------ EXCERPT ------

To turn the 0.00092 percent probability in a specific game into the likelihood of its occurrence over a 150-game span, the probability of the event not occurring must first be calculated. 1-0.0000092 = 0.9999908. Raise the new number to the power of 150 to arrive at 0.9986, and subtract from 1.0 to end up at 0.0014, or 0.14 percent. Essentially, based on our knowledge of Feliz’s success rate when it comes to bases on balls, he had a minuscule 0.14 percent shot of walking exactly four times in four straight plate appearances in a game at some point during a 150-game campaign. If the same steps are taken but the formula is modified to calculate the probability of exactly two successful events out of four opportunities in any of 150 games over the course of a season, in an area with a success rate of 0.0025, we arrive at a probability of 0.56 percent, exactly four times as likely as Feliz’s feat. This modification isn’t arbitrary either, as I chose it for comparative purposes to illustrate just how unlikely it was for Feliz to accomplish what he did earlier this season.

The 0.0025 rate of success refers to the quotient derived from dividing Juan Pierre‘s 13 career home runs by his 5,153 career at-bats entering this season. Juan Pierre is four times more likely to hit precisely two home runs in the four at-bats per game that he has averaged than Feliz is to walk four times in as many plate appearances. Who’d have thought that?

The next step-involving the probability of an observed .357 OBP through 52 games for a player with a career .292 mark-is determinable in a couple of different ways. If a normal distribution is assumed, 68 percent of the data within a set will fall within one standard deviation (SD) of the mean; 95 percent of the data will fall within two SDs of the mean; and 99.7 percent of the data will fall within three SDs of the mean. Baseball data cannot always be categorized as normally distributed, so this method has the potential to produce inaccurate results, but because we’ll go over the other method afterwards, comparing the results can prove interesting. To find the aforementioned probability operating under the normal distribution assumption, Feliz’s average and SD must be known. The average has already been established at .292, and the SD can be found through the formula SQRT(P × Q/N), where P is the percentage of success, Q is 1-P (the percentage of failure), and N, in this case, stands for the number of plate appearances.

------

REQUIREMENT: Reproduce the baseball probability excerpt word for word, between "The 0.0025 rate" and "have thought that?", inclusive. The listing plays no part in this work.

------ EXTRACTED RECORDS ------

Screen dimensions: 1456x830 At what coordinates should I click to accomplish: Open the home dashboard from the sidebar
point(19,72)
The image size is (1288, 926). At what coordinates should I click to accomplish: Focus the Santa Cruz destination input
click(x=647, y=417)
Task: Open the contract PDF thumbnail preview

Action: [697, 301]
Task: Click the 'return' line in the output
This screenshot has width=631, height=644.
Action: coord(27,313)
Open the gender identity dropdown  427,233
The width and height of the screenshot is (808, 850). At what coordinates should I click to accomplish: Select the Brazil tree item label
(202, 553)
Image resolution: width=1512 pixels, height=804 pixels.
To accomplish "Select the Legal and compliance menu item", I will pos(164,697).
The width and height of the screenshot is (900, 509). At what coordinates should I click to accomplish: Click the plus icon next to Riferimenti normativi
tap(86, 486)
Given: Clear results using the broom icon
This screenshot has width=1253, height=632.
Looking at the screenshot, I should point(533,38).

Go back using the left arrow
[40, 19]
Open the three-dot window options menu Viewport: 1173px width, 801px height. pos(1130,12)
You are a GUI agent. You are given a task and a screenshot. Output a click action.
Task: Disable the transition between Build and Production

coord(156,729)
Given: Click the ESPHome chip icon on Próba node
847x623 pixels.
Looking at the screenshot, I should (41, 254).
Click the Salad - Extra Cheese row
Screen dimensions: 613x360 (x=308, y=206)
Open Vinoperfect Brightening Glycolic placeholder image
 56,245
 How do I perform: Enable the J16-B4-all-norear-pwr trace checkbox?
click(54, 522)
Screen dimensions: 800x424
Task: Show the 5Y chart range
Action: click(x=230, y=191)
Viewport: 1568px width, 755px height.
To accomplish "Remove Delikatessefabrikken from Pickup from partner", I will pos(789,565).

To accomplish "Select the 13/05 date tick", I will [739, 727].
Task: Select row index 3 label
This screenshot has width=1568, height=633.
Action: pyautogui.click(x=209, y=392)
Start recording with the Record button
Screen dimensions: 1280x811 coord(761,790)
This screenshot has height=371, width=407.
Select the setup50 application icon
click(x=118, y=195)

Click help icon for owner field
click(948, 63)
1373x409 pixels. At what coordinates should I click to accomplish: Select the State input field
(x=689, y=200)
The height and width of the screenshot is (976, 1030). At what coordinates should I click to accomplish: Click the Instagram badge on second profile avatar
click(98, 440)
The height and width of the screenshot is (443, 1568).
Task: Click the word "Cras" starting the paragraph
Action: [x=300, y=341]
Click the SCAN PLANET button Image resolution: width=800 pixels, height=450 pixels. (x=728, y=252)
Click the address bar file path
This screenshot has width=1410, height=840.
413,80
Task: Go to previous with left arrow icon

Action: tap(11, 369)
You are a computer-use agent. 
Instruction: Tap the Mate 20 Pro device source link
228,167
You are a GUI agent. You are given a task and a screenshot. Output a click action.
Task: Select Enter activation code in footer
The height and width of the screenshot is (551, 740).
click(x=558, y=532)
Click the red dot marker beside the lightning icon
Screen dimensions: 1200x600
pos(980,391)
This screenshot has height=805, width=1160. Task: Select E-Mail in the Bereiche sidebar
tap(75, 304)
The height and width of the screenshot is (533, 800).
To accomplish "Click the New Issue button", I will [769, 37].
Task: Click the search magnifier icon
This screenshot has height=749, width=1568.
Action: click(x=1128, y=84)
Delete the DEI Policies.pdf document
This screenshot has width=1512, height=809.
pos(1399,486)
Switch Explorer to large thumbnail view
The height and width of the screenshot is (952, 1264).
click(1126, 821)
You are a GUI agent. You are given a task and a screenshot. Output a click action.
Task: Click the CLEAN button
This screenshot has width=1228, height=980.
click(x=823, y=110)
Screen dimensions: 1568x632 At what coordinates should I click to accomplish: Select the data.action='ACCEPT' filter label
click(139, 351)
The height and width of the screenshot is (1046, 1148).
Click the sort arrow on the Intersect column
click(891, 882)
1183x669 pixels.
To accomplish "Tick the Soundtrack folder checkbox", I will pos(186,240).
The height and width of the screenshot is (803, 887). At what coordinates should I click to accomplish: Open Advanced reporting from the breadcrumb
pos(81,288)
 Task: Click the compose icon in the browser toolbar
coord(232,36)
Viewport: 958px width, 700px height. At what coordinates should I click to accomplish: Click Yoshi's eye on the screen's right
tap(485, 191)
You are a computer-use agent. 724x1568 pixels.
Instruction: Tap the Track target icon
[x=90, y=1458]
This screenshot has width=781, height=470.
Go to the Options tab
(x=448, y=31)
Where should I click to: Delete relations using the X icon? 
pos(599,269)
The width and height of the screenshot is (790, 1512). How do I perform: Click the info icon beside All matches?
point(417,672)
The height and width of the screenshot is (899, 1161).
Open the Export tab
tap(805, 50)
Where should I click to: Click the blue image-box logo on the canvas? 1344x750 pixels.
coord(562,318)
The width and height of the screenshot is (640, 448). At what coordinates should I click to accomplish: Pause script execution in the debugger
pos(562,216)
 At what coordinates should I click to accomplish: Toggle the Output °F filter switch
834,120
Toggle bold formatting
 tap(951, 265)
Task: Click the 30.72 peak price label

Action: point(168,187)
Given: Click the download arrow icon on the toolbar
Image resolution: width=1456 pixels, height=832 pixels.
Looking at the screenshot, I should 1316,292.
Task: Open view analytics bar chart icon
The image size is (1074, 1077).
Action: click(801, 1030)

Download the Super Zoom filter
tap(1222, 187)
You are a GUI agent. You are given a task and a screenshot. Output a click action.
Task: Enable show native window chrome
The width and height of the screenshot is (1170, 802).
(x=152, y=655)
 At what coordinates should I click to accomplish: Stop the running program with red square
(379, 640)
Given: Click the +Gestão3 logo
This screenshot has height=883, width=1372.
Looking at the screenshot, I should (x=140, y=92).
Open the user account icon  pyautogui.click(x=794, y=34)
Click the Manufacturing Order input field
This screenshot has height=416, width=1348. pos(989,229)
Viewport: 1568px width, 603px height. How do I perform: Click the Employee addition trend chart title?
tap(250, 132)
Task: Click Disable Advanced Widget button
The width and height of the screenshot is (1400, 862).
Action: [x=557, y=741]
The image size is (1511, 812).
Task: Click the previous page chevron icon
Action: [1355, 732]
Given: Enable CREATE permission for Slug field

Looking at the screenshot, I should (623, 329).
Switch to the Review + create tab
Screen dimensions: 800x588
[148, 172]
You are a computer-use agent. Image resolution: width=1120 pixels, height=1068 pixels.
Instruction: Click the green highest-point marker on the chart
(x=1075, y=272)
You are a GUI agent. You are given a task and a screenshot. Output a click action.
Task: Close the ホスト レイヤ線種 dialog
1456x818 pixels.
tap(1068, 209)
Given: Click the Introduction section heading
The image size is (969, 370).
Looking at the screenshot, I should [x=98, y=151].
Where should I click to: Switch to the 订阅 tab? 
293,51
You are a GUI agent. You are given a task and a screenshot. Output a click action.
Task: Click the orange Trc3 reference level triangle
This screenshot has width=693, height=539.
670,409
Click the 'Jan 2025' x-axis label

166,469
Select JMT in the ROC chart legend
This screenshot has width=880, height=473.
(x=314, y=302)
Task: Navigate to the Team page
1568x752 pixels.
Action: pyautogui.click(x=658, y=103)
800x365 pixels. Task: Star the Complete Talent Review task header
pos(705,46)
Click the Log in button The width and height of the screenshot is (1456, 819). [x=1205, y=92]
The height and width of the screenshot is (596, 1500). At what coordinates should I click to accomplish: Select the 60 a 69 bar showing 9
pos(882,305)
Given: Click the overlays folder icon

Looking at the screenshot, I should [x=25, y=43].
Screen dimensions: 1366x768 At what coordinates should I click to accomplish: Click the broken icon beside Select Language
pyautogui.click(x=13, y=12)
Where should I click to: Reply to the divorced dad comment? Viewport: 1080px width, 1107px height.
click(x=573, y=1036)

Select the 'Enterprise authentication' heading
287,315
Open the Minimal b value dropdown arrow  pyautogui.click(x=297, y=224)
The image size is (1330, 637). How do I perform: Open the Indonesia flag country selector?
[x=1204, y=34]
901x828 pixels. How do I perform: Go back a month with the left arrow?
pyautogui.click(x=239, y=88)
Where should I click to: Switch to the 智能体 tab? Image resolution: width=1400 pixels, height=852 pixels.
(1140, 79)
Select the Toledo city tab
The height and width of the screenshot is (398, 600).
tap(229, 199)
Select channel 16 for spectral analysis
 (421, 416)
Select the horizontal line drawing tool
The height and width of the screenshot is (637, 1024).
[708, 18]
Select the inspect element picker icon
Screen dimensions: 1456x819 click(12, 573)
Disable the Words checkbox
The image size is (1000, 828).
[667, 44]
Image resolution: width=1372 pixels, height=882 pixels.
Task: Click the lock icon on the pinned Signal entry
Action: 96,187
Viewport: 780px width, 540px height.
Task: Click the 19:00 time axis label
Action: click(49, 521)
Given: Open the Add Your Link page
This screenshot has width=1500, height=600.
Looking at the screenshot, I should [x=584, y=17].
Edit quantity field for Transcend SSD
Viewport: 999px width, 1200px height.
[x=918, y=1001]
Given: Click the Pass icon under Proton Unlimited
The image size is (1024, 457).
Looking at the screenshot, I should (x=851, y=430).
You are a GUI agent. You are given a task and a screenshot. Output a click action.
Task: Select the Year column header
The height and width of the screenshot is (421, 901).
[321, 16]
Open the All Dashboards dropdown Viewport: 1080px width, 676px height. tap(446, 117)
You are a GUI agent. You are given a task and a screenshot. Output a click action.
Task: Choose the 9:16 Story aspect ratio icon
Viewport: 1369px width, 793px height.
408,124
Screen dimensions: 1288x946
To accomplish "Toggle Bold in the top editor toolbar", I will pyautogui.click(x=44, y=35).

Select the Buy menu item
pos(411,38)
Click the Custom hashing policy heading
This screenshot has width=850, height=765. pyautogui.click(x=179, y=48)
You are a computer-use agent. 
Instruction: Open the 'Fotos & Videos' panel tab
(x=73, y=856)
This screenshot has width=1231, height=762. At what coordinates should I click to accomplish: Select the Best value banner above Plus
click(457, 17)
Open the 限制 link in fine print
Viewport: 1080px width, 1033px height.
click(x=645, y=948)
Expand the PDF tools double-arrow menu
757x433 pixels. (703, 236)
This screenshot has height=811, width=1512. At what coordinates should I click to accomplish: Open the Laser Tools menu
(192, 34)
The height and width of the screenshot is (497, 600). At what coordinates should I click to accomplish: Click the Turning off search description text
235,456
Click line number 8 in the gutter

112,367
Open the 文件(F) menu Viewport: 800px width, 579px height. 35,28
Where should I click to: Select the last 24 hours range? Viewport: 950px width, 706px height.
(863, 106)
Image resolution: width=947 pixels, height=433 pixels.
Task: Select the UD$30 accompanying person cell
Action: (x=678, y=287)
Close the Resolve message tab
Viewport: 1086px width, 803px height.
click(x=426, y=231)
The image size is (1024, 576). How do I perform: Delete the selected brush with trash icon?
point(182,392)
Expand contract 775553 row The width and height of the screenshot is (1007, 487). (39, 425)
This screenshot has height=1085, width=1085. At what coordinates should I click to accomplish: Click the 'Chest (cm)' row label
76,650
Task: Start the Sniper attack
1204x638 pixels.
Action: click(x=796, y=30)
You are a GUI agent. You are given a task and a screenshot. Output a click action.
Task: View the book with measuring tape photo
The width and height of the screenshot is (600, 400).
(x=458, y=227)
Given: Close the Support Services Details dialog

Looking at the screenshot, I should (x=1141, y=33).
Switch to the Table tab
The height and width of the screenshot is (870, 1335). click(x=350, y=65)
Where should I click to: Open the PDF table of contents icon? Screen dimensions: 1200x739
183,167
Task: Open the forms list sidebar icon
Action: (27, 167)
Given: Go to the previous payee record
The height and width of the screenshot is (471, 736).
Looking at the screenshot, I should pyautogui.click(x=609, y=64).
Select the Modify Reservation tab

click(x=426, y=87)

------

SOLUTION TO THE EXERCISE:
The 0.0025 rate of success refers to the quotient derived from dividing Juan Pierre‘s 13 career home runs by his 5,153 career at-bats entering this season. Juan Pierre is four times more likely to hit precisely two home runs in the four at-bats per game that he has averaged than Feliz is to walk four times in as many plate appearances. Who’d have thought that?